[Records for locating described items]
--------------------
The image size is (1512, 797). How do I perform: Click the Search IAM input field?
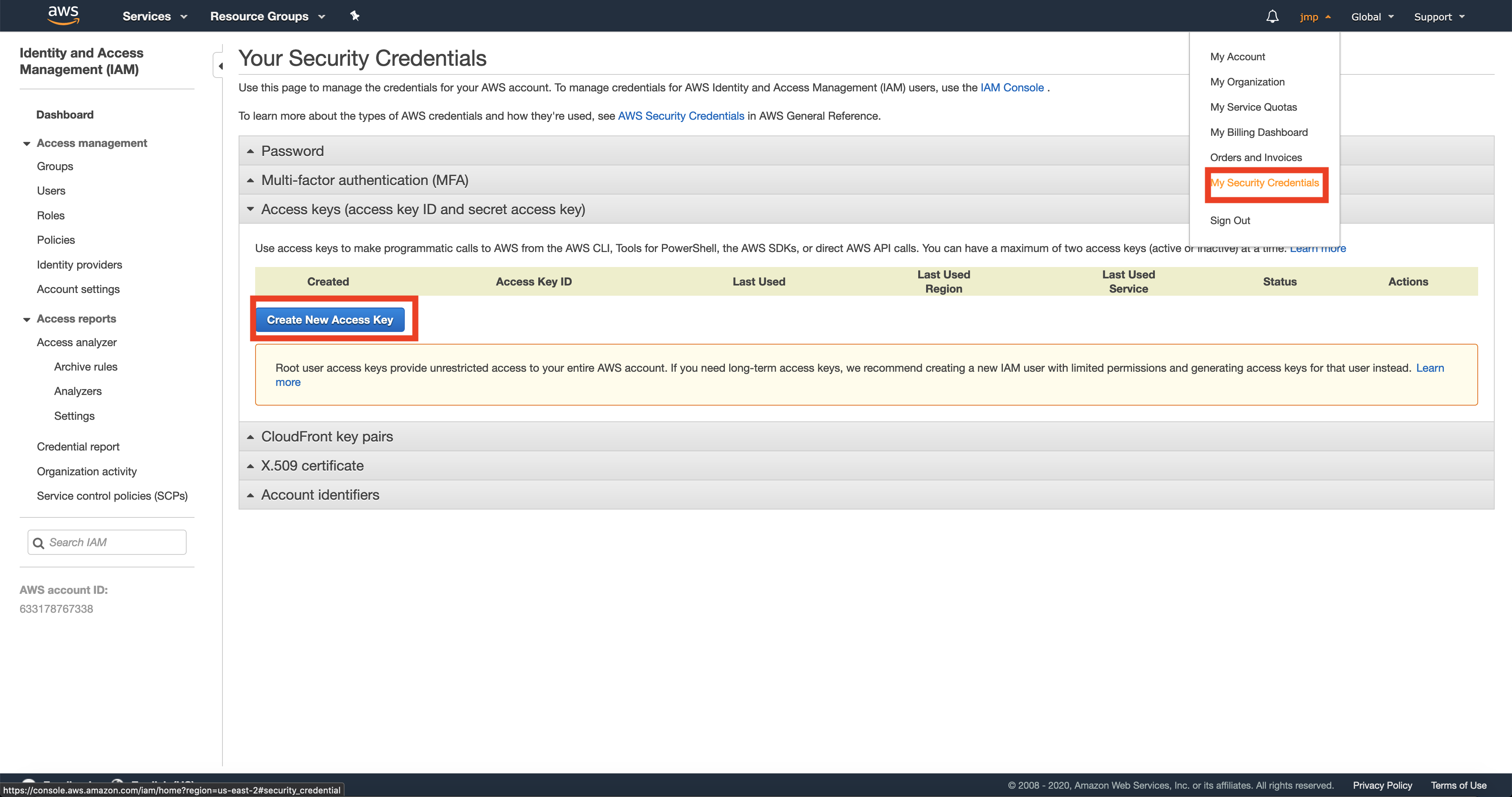[x=107, y=542]
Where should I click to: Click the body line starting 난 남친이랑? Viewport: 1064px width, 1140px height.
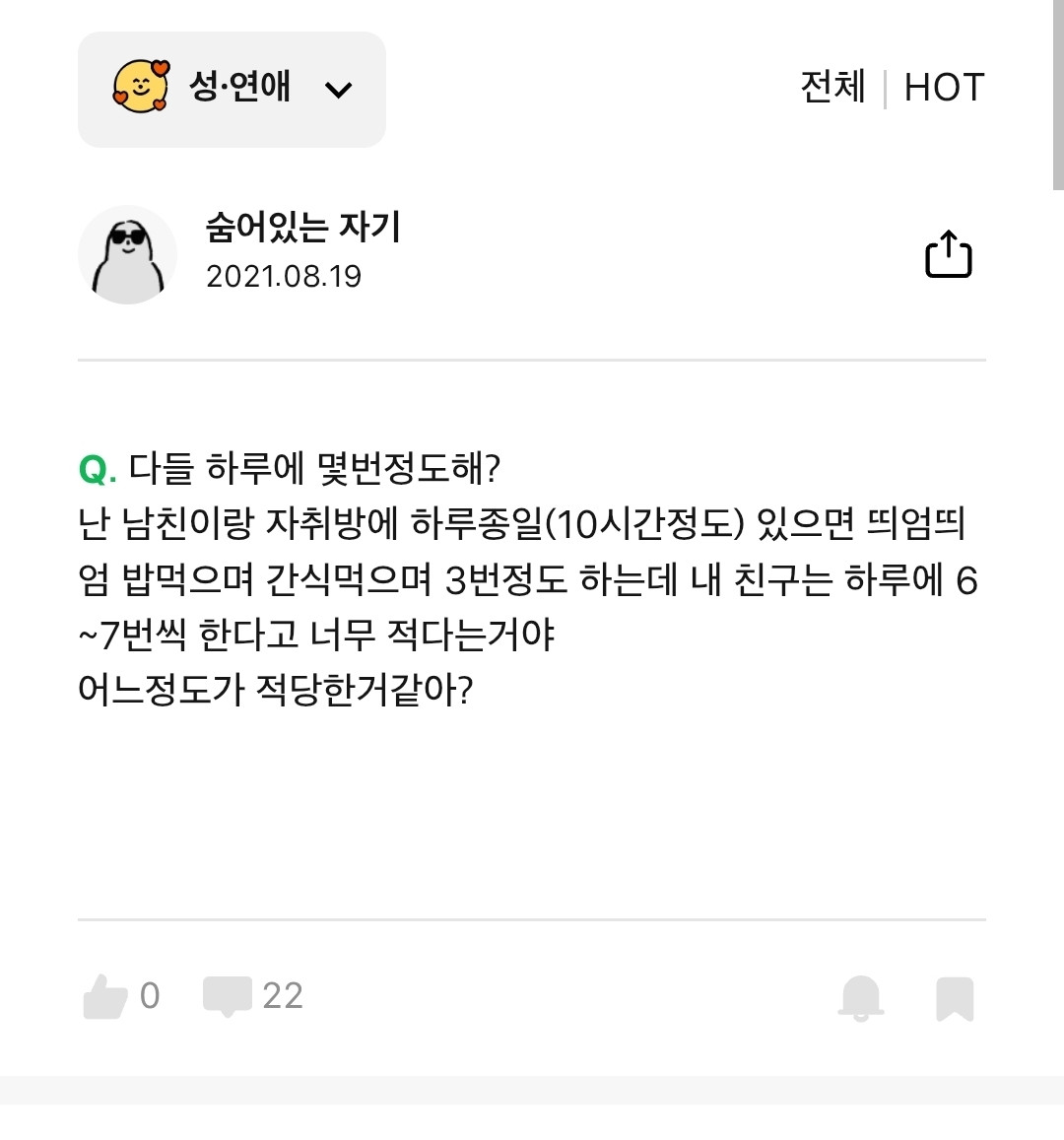point(522,524)
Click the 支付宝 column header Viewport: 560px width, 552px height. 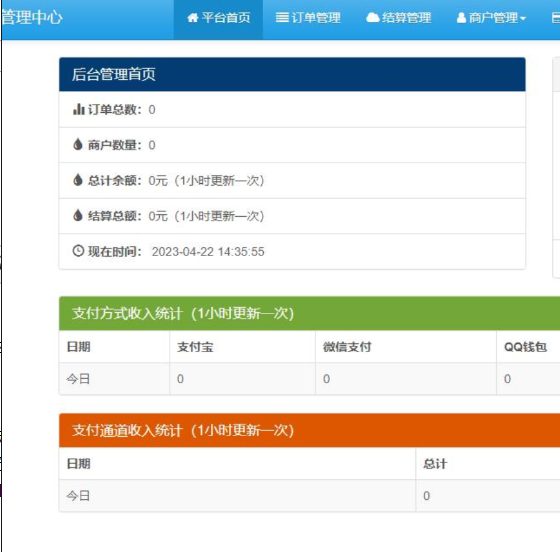[x=195, y=347]
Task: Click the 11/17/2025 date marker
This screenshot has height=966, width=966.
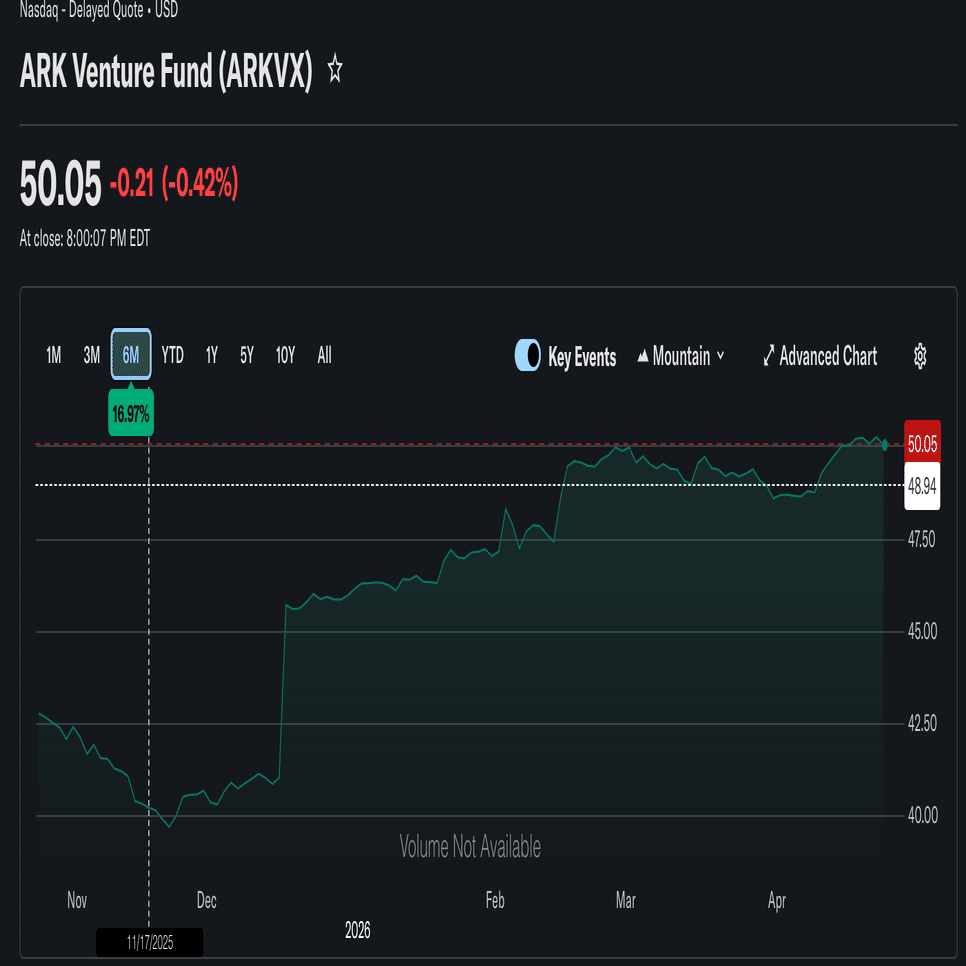Action: 149,942
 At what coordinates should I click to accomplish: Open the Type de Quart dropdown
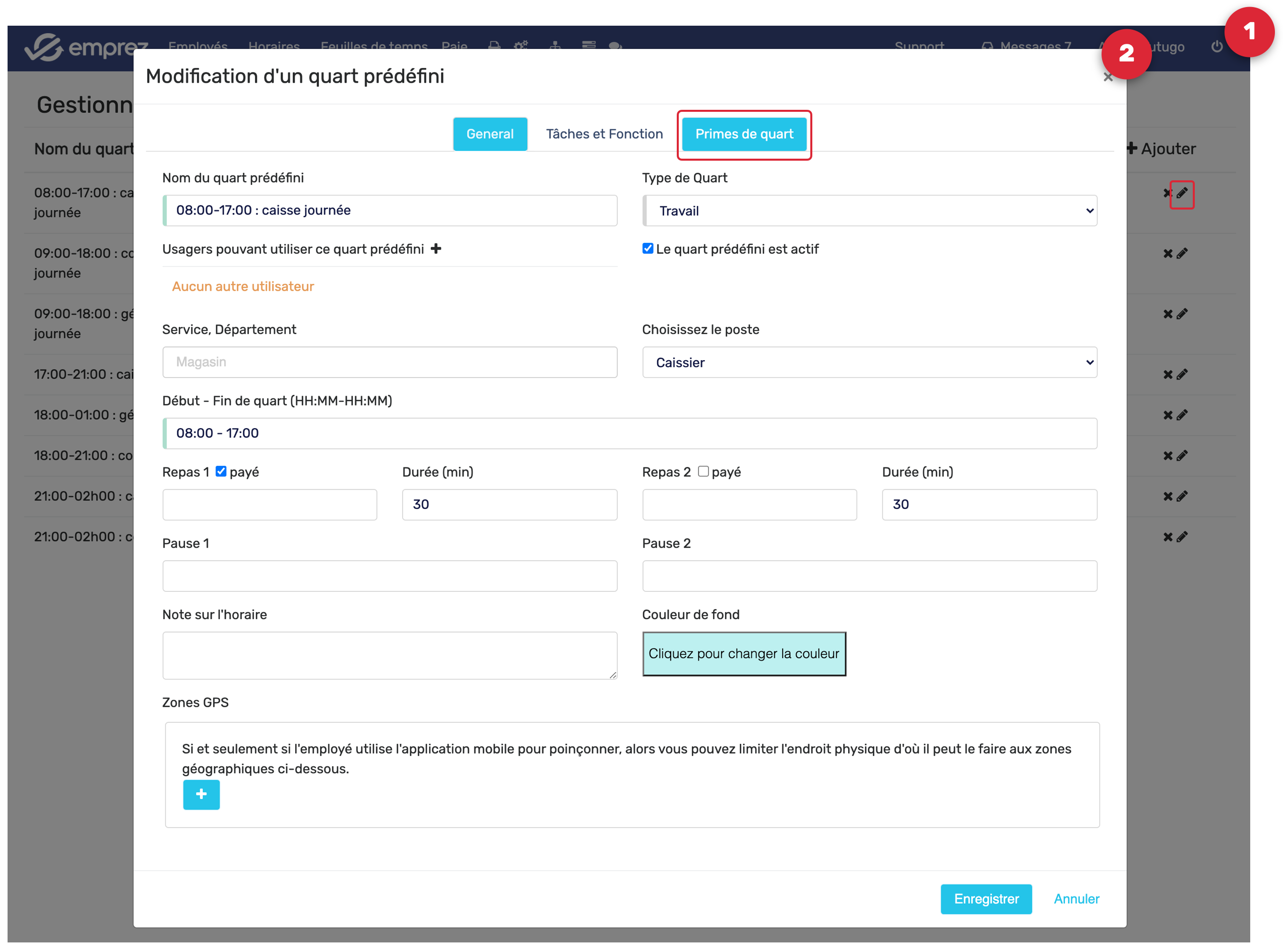click(869, 211)
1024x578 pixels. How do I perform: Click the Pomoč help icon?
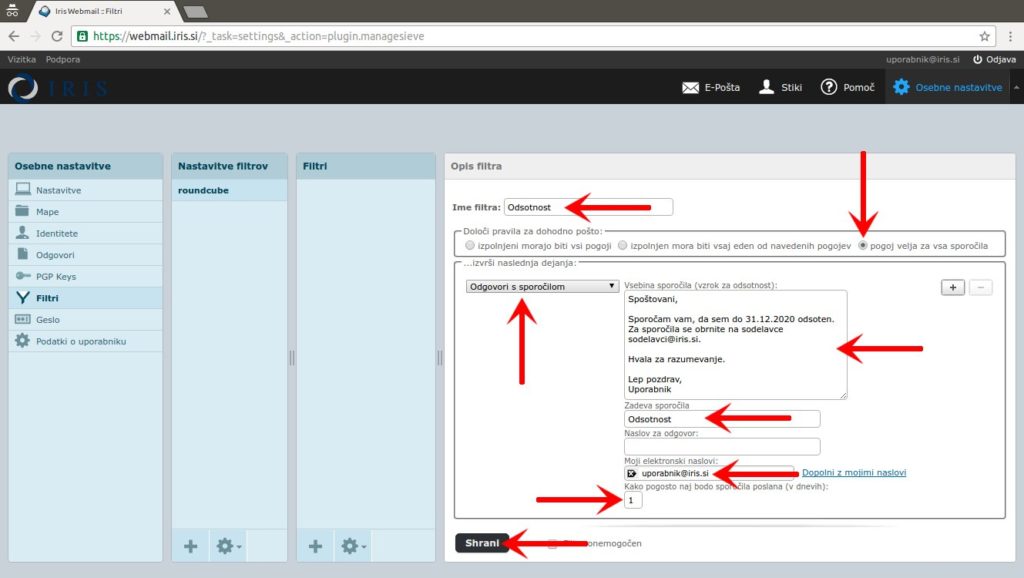click(x=828, y=87)
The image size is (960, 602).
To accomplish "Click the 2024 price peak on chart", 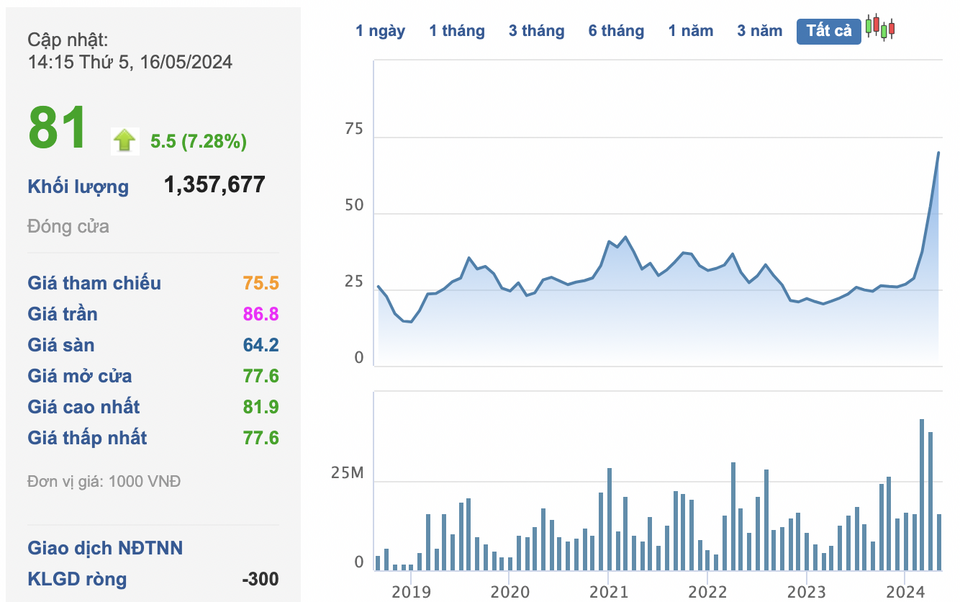I will [x=938, y=152].
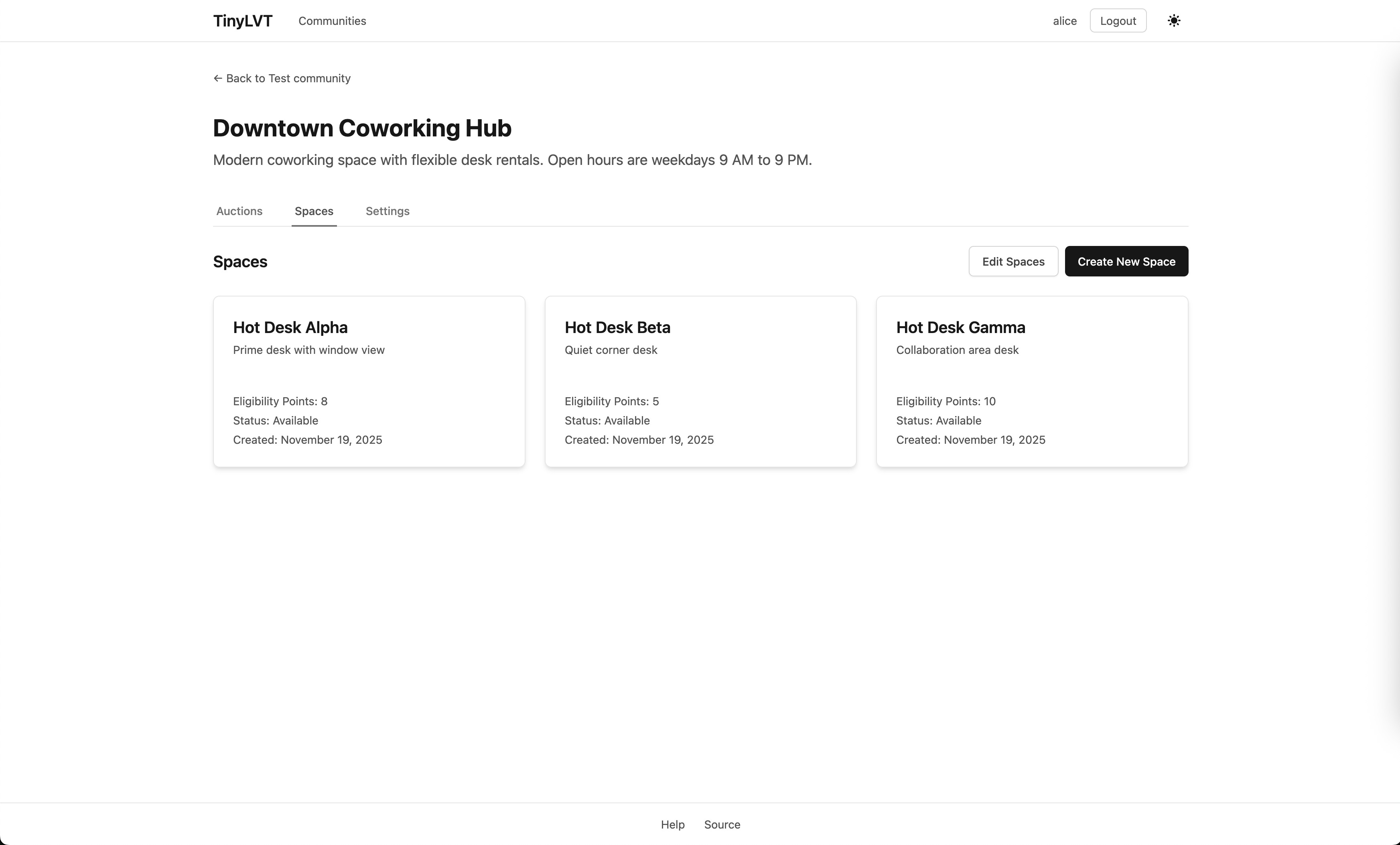The height and width of the screenshot is (845, 1400).
Task: Toggle the light/dark theme sun icon
Action: click(x=1173, y=21)
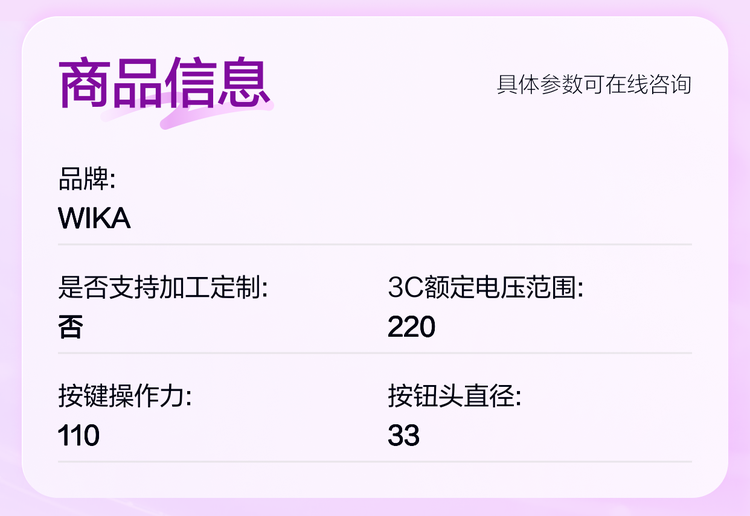
Task: Click the brand value WIKA
Action: tap(94, 218)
--------------------
■ **STATED EXERCISE**
Extract each line of the records that contains the word "image".

■ **RESULT**
The image size is (1512, 797). How do I perform: Click the Search IAM input field?
The image size is (960, 602).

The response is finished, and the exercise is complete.